* _PROBLEM STATEMENT_
Convert the rows, from the first line through the line containing "pyautogui.click(x=796, y=1245)", into a numbered list, leaving out any blank lines.

* _Data records_
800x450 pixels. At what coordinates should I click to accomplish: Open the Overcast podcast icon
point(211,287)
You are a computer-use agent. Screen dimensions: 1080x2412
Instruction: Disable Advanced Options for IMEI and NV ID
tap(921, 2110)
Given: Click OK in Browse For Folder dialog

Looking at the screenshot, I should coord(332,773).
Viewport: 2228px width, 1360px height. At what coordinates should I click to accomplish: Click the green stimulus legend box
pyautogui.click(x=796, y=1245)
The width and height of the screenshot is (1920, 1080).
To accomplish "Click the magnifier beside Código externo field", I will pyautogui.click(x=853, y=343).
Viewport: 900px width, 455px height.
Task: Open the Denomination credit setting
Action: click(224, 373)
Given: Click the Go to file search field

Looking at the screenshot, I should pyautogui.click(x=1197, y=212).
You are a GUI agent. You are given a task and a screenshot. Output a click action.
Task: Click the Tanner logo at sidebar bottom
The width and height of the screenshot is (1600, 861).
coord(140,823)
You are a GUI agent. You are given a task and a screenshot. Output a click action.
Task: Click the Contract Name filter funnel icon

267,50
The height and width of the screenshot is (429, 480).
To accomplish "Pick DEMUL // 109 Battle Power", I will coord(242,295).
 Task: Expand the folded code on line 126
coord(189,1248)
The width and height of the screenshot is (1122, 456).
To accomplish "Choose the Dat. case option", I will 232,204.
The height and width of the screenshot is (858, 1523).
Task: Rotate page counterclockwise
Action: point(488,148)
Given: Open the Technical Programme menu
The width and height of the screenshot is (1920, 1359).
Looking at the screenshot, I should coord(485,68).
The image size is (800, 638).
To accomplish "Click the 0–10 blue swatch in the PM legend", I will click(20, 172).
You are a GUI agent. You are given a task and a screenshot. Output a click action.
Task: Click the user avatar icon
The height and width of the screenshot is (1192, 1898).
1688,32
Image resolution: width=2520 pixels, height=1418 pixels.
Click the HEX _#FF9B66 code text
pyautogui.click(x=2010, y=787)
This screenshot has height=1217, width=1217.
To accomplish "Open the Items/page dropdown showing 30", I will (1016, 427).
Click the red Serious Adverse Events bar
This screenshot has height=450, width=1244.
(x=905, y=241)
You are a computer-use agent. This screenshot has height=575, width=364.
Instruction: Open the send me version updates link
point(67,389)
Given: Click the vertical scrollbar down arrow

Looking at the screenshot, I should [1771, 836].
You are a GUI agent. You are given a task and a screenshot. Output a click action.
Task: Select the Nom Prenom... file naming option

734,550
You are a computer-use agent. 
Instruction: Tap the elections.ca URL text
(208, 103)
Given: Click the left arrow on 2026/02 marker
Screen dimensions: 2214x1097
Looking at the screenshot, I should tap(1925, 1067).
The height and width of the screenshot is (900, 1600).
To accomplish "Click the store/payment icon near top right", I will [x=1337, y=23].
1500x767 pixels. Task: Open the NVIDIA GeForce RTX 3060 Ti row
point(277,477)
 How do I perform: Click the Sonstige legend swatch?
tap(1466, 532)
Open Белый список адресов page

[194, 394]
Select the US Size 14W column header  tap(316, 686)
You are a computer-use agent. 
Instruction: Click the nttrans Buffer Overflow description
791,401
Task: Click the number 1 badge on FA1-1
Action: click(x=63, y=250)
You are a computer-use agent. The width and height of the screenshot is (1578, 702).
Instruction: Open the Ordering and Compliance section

* _EXPECTED ANSWER_
1. 800x450 pixels. At what coordinates should I click to accomplish: Open the Overcast podcast icon
2. point(211,287)
3. You are a computer-use agent. Screen dimensions: 1080x2412
4. Instruction: Disable Advanced Options for IMEI and NV ID
5. tap(921, 2110)
6. Given: Click OK in Browse For Folder dialog
7. Looking at the screenshot, I should coord(332,773).
8. Viewport: 2228px width, 1360px height. At what coordinates should I click to accomplish: Click the green stimulus legend box
9. pyautogui.click(x=796, y=1245)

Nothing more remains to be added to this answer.